■ Records shown
* * * *

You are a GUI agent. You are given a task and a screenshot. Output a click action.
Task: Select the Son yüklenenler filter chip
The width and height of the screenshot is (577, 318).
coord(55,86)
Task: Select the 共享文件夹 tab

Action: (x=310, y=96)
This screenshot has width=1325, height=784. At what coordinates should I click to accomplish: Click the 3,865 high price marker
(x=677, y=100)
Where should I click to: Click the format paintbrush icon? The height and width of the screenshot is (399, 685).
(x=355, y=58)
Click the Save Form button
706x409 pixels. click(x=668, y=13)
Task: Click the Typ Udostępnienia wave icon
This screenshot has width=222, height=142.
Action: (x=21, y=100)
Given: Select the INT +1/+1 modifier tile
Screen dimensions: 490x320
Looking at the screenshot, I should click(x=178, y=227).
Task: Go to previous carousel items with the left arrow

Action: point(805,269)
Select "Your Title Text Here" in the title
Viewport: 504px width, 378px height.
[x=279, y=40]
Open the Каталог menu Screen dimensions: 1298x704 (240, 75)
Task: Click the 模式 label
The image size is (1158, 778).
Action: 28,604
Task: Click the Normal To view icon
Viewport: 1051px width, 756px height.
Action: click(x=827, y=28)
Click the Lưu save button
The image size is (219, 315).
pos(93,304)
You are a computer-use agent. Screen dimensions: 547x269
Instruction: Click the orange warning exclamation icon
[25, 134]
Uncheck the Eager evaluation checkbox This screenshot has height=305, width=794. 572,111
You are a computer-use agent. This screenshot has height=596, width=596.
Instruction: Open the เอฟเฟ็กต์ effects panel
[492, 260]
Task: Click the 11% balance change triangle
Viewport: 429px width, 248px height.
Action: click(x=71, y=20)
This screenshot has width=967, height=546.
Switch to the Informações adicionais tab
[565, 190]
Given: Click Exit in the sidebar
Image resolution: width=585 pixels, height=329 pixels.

* * * *

When you answer, return the records above exactly as they stand.

■ Your solution
You are a GUI agent. You are given a task and a screenshot. Output a click action.
Task: Select the Son yüklenenler filter chip
The width and height of the screenshot is (577, 318).
coord(55,86)
Task: Select the 共享文件夹 tab

Action: (x=310, y=96)
This screenshot has width=1325, height=784. At what coordinates should I click to accomplish: Click the 3,865 high price marker
(x=677, y=100)
Where should I click to: Click the format paintbrush icon? The height and width of the screenshot is (399, 685).
(x=355, y=58)
Click the Save Form button
706x409 pixels. click(x=668, y=13)
Task: Click the Typ Udostępnienia wave icon
This screenshot has width=222, height=142.
Action: (x=21, y=100)
Given: Select the INT +1/+1 modifier tile
Screen dimensions: 490x320
Looking at the screenshot, I should click(x=178, y=227).
Task: Go to previous carousel items with the left arrow

Action: point(805,269)
Select "Your Title Text Here" in the title
Viewport: 504px width, 378px height.
[x=279, y=40]
Open the Каталог menu Screen dimensions: 1298x704 (240, 75)
Task: Click the 模式 label
The image size is (1158, 778).
Action: 28,604
Task: Click the Normal To view icon
Viewport: 1051px width, 756px height.
Action: click(x=827, y=28)
Click the Lưu save button
The image size is (219, 315).
pos(93,304)
You are a computer-use agent. Screen dimensions: 547x269
Instruction: Click the orange warning exclamation icon
[25, 134]
Uncheck the Eager evaluation checkbox This screenshot has height=305, width=794. 572,111
You are a computer-use agent. This screenshot has height=596, width=596.
Instruction: Open the เอฟเฟ็กต์ effects panel
[492, 260]
Task: Click the 11% balance change triangle
Viewport: 429px width, 248px height.
Action: click(x=71, y=20)
This screenshot has width=967, height=546.
Switch to the Informações adicionais tab
[565, 190]
Given: Click Exit in the sidebar
Image resolution: width=585 pixels, height=329 pixels.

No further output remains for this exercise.